Health Care Coverage and the ACA: Just Check the Box

  • Published
  • By 71st FTW Public Affairs
  • 71st FTW Public Affairs
With the implementation of the Patient Protection and Affordable Care Act (ACA) in 2010, TRICARE beneficiaries may have questions about how it affects them. The ACA and TRICARE are very different, governed by two different pieces of legislation, so changes in one have no effect on the other.

The intent of the Affordable Care Act, also known as Obamacare, was to provide affordable health insurance options to everyone. This is the first major difference between TRICARE and the ACA. TRICARE is not health insurance; it is a federal health care entitlement program only for eligible uniformed service members, retirees and their families.

The ACA required a set of minimum essential benefits for commercial health insurance. Before the passage of the ACA, TRICARE already provided most of these benefits such as cost-free screenings, vaccinations and counseling.

One ACA provision not previously addressed by TRICARE was to allow children to remain on their parent's health insurance up to age 26. The 2011 National Defense Authorization Act created the authority to implement the TRICARE Young Adult program. TYA is a premium based program that restores TRICARE coverage to adult children up to the age of 26 after they lose their TRICARE coverage due to age.

TRICARE is a benefit established under law as the health care program for the uniformed services, retirees and their families. The ACA did affect change in health care coverage for many Americans, but the legislation did not apply directly to TRICARE. For more information, visit the TRICARE website.

How will the ACA affect me this tax season?
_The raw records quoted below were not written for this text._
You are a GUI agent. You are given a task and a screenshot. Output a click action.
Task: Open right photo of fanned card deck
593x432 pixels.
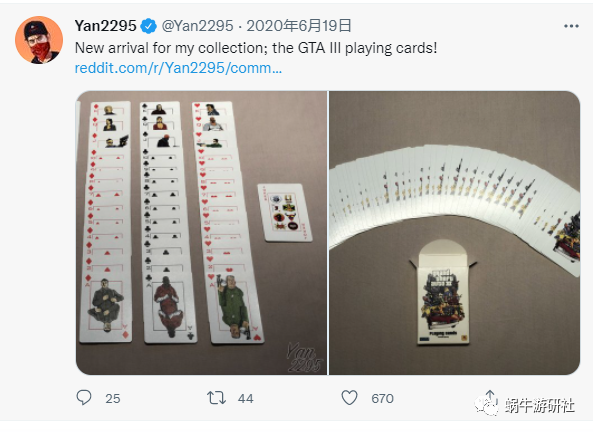[x=454, y=233]
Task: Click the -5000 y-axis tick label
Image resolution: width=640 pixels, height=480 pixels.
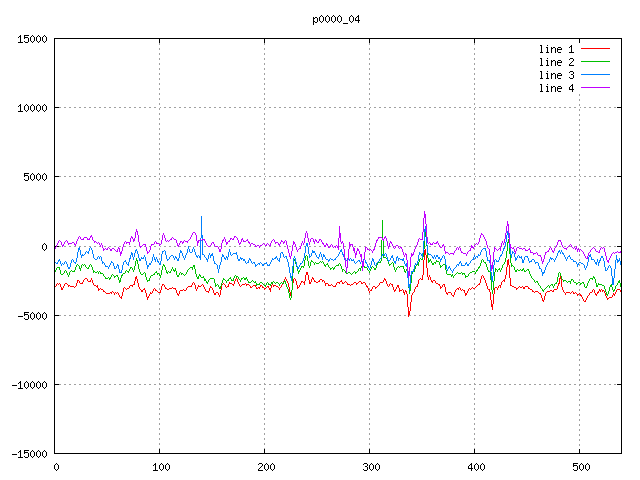Action: [32, 315]
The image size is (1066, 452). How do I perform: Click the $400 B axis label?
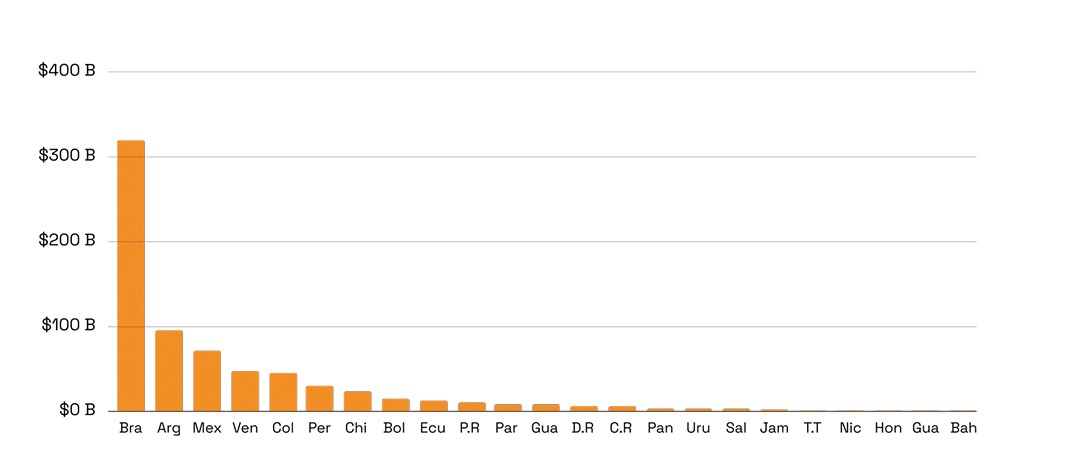[x=67, y=72]

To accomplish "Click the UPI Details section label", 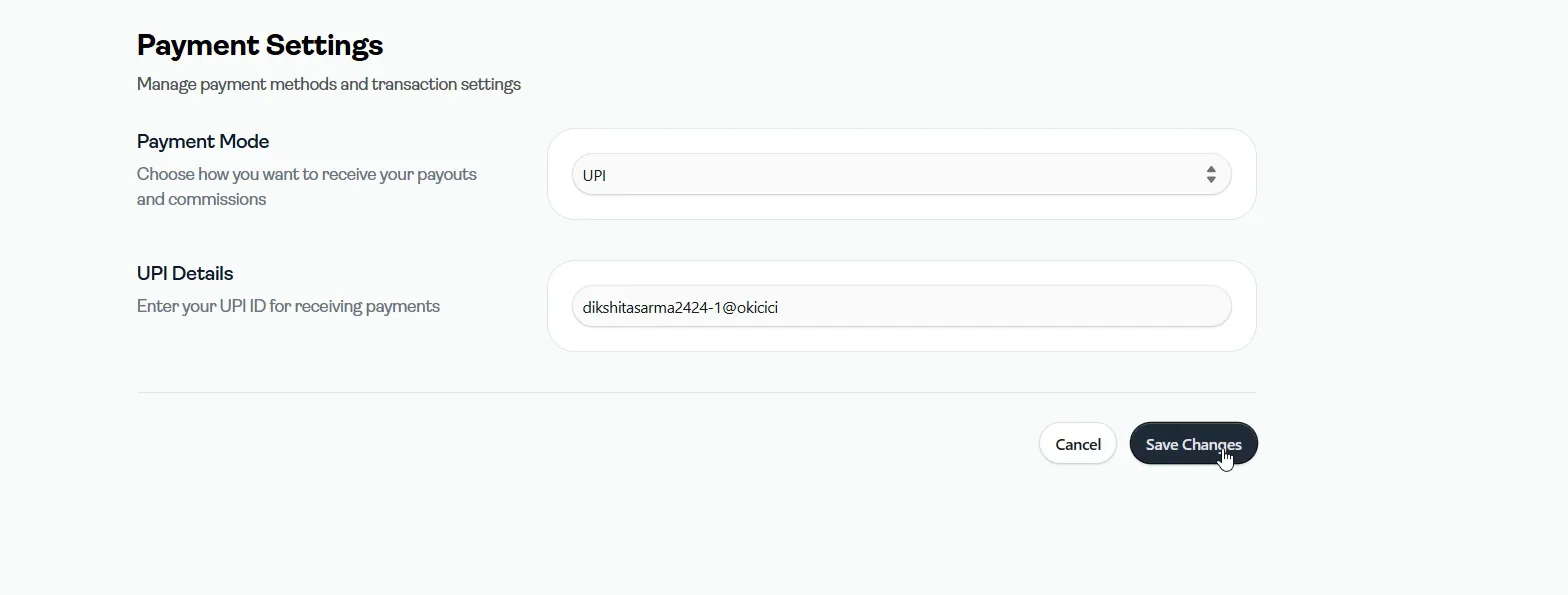I will pyautogui.click(x=185, y=273).
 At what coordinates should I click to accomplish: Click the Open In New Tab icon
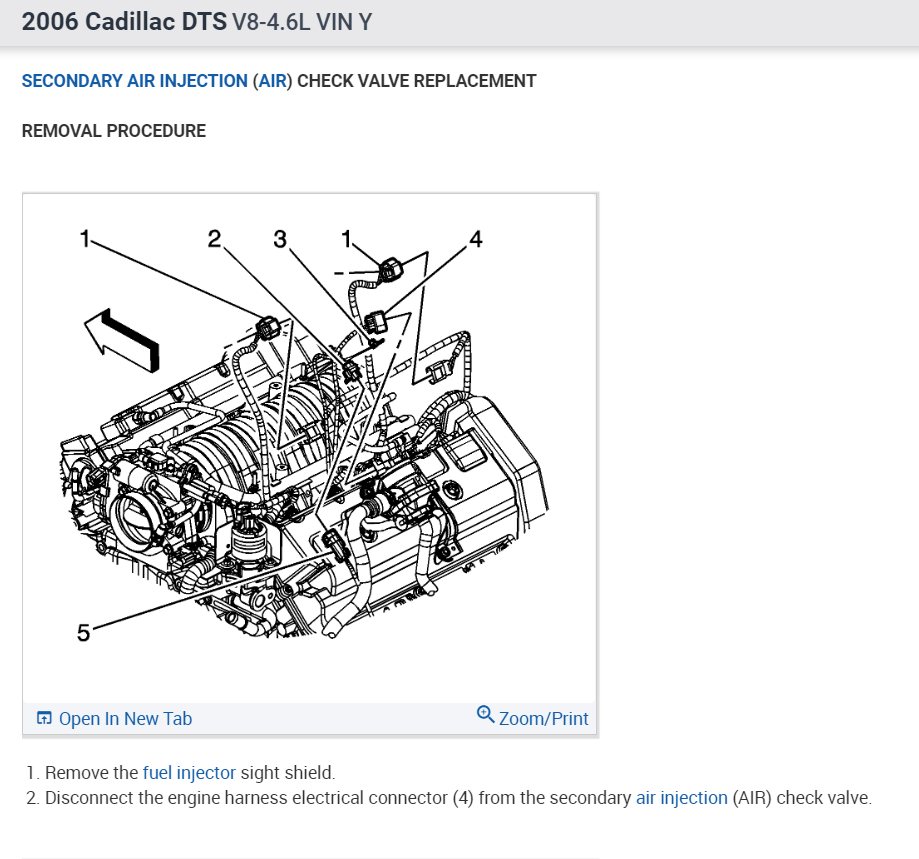(44, 718)
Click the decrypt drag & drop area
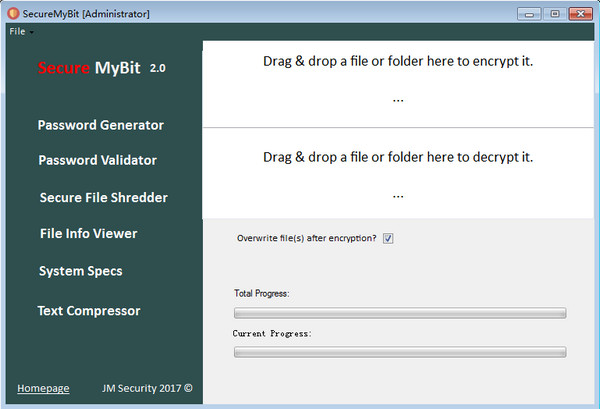The width and height of the screenshot is (600, 409). click(398, 173)
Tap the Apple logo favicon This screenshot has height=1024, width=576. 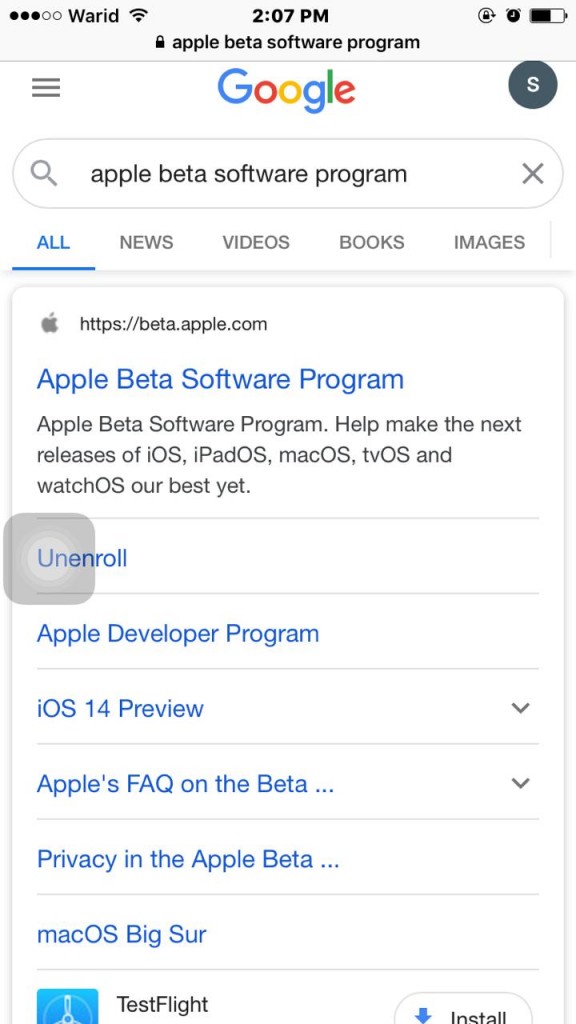click(x=50, y=323)
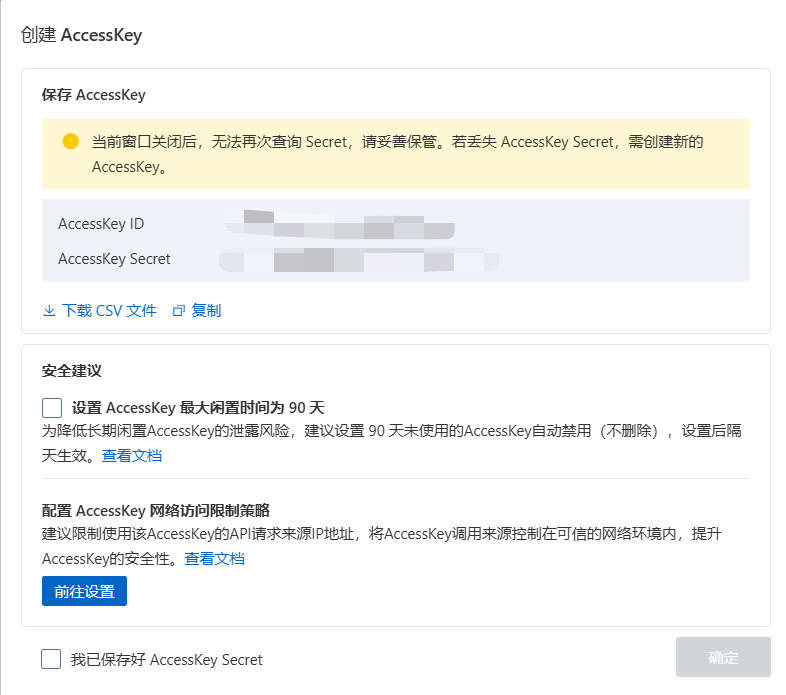Click the 配置 AccessKey 网络访问限制策略 heading
Image resolution: width=786 pixels, height=695 pixels.
pos(156,510)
The TV and radio airwaves have been abuzz with serious voices telling Americans how difficult this tax season may be because of the Patient Protection and Affordable Care Act.

Do not believe the hype; you can meet the health care coverage reporting requirement as easily as checking a box on your Form 1040, 1040A or 1040EZ.

Effective Jan. 1, 2014, the ACA required most Americans, including TRICARE beneficiaries and DoD employees, to have minimum essential health care coverage. Those without the minimum coverage must pay a tax penalty for each month that they, and the other individuals listed on their tax forms, did not have coverage during 2014. The good news is, if you and your dependents are entitled to TRICARE or purchased TRICARE or Federal Employee Health Benefit Plan coverage, all you have to do is "self-attest" you had coverage on your 2014 tax return.

The IRS has released clarifying information in publication 5187, "Health Care Law: What's New for Individuals & Families." This publication provides information about some of the tax requirements of the ACA. Other ACA-related publications and tax forms are available at www.irs.gov/ACA.

Military beneficiaries who are only eligible for space available care in military clinics or hospitals (examples are parents and parents-in-law or former members seeking care for line-of-duty conditions) do not have TRICARE coverage and would normally be subject to the tax penalty if they do not have minimum essential coverage from a non-DoD source. However, those beneficiaries who are only eligible for space available care have received a special exemption from the tax penalty for tax year 2014. These beneficiaries should document their status on Form 8695, Health Coverage Exemptions, and file it with their federal tax returns.

For those who do not have TRICARE or FEHB coverage or lose DoD sponsored coverage, you're encouraged to explore other health care options through the Health Insurance Marketplace. Open season began Nov. 15, 2014, and runs through Feb. 15, 2015.